Inverclyde launches Scotland’s first autism friendly library service
Wednesday 29 May 2019
Local autism awareness campaigner, Laura Graham, has given Inverclyde Council’s her seal of approval after it set up Scotland’s first autism friendly library service as part of its Au-some libraries project.
The project is intended to provide children and adults, who are on the Autistic spectrum, with a calm, quiet place to relax and enjoy books, reading and other activities.
The project also provides parents with a safe space where ‘no-one is going to say shush.’
Laura runs Kerr’s Journey, a social enterprise which offers support to autistic children and their families. She was inspired to start the group after her youngest child, Kerr, was diagnosed as autistic at the age of three.
Shortly after Kerr was diagnosed, Laura searched for support for autistic children and their parents but found little on offer. She said, “I felt everything was for older children. There was nothing for toddlers, especially pre-diagnosis.

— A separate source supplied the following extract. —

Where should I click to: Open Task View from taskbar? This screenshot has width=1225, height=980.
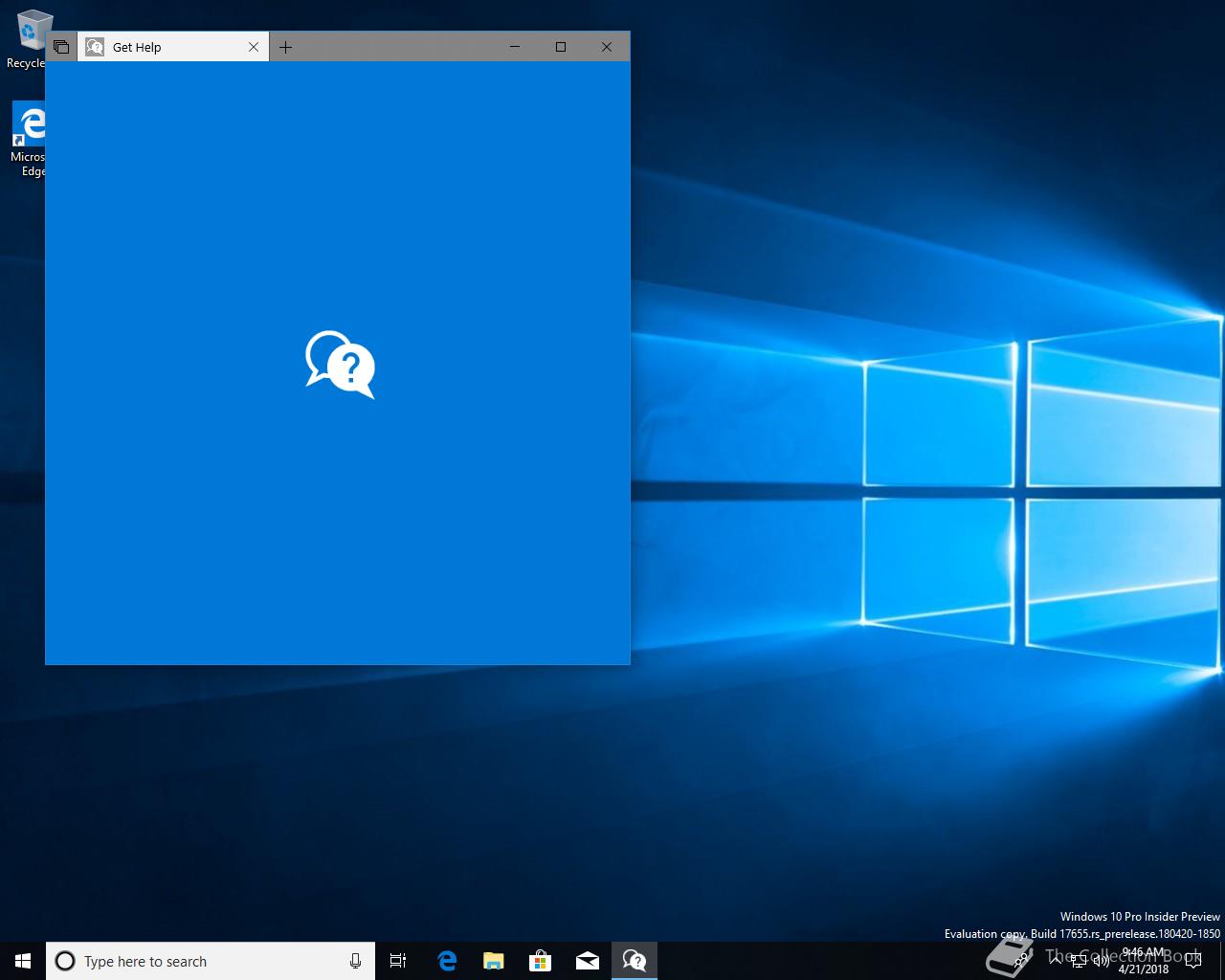398,961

“The Au-some libraries initiative is really, really needed especial for the three to four year old age group. Having a child with autism can be so stressful. Kerr will literally try to climb the bookcases and comes across as a naughty child. It’s a real relief to be sitting next to a mum or dad who knows what you’re going through without them watching and judging. You’re understood.
“This project is ideal. You couldn’t ask for more and it fits in perfectly with what I’m doing to try and create an autism friendly Inverclyde.”

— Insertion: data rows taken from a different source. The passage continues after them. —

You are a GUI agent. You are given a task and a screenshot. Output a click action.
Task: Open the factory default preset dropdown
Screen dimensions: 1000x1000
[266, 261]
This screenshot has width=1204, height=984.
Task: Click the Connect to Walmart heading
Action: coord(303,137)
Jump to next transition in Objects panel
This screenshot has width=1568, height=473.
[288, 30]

Councillor Jim Clocherty, Convener of Inverclyde Council’s Education & Communities Committee said, “We had a lot of feedback from our customers that libraries are an excellent place for people who are on the autistic spectrum. They are quiet, well ordered places. These qualities make them ideal for people who need stability, routine and an environment that doesn’t shout at their senses.
“It’s very encouraging that Laura has recognised the value of what we are trying to do. Libraries are an incredible resource and we want them to be as accessible as possible to as many people as possible.”
Last year Inverclyde Council secured over £9,000 from the Scottish Library and Information Councils Public Library Improvement Fund for the Au-some Libraries Project.
The cash has been used to provide: training in Makaton sign language to help non-verbal children; stress relievers, sunglasses and ear defenders to prevent sensory overload; books about autism and books specifically for children who are on the autistic spectrum.
Au-some Bookbug Session
On the last Wednesday of each month Greenock Central Library hosts autism-accessible afternoons to support adults and children with autism or additional support needs. The afternoons include an Au-some Bookbug Session with Makaton signing from 1.30pm - 2.15pm followed by Quiet Library Time from 2.30pm - 4.30pm.
The Quiet Library Time offers:
- Reduced noise levels
- Informed and understanding staff
- Autism, BSL and Makaton book collections
- Access to sensory resources and stress-relieving equipment
- Colour coded library floor plans
- Quiet activity tables.
Autism is not an illness or a medical condition with treatment or a cure. People with autism have more densely packed brains. They also have more neurons – the brain’s electrical connections. This gives people with autism a different way of thinking and feeling. They also experience the world differently.
Autistic people may:
- Find it hard to communicate and interact with other people
- Find it hard to understand how other people think or feel
- Find things like bright lights or loud noises overwhelming, stressful of uncomfortable
- Get anxious or upset about unfamiliar situations and social events
- Take longer to understand information
- Do or think the same things over and over.